Robert Neighbors- Korea
Neighbors appeared in seven games in late September for the 1939 St. Louis Browns. He hit .182, with one home run and one RBI. He entered the Army Air Force in 1942 and remained in the service after World War II ended. Neighbors flew combat missions in Korea, including a night mission on August 8, 1952, during which his plane was shot down inside North Korea. No further contact was made with Neighbors or his crew. His status remained as Missing in Action until July 27, 1953 with the Korean Armistice Agreement and prisoner exchange. Neighbors status was changed to Killed in Action. He remains the last Major League Baseball player to die in combat.
These six men are among the thousands who have sacrificed their lives to protect the freedoms we all enjoy. They are the only former Major League players to die in combat. However they are not the only ones associated with the game of baseball to have died serving our country. Former baseball players from every level have given their lives during their service in the military during in Pre-World War I, World War I, World War II, Korea, Peace time, Vietnam, Afghanistan, and Iraq.
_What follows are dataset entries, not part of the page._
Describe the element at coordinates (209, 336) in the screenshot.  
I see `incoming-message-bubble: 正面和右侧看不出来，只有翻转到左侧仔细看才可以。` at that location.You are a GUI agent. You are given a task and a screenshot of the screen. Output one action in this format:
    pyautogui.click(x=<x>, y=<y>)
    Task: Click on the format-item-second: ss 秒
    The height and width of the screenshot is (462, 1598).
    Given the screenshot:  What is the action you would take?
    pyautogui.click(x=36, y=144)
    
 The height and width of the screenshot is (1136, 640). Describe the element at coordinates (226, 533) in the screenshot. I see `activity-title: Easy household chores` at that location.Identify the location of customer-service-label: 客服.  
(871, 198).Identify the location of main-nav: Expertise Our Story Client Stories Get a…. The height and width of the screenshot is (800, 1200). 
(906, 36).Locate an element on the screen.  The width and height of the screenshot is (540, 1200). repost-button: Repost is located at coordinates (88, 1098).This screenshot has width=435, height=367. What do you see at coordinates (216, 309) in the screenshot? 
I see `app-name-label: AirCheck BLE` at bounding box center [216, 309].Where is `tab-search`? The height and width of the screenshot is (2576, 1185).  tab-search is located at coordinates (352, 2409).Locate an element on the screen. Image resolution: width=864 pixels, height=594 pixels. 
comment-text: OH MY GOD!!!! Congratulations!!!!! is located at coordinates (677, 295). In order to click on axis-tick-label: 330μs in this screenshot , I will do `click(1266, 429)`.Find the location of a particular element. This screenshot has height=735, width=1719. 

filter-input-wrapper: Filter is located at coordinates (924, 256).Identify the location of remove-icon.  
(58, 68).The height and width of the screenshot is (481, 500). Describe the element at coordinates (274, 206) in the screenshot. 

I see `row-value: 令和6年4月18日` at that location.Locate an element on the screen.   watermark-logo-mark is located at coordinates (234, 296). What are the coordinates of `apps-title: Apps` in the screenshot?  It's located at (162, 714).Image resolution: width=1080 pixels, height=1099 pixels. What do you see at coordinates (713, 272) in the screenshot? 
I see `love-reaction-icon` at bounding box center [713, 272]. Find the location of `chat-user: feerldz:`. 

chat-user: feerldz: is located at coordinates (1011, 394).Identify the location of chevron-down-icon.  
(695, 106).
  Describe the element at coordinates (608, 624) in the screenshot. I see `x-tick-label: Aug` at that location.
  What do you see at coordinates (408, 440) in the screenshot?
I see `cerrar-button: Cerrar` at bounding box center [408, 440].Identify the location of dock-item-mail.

This Memorial Day take some time to remember these men and the other men and women who have given the ultimate sacrifice for the nation. To those who have served or are serving, thank you for everything you have done. To those who have served and given the ultimate sacrifice, as well as the families they have left behind, we are forever in your debt. On this Memorial Day we thank you and honor the sacrifices you have made.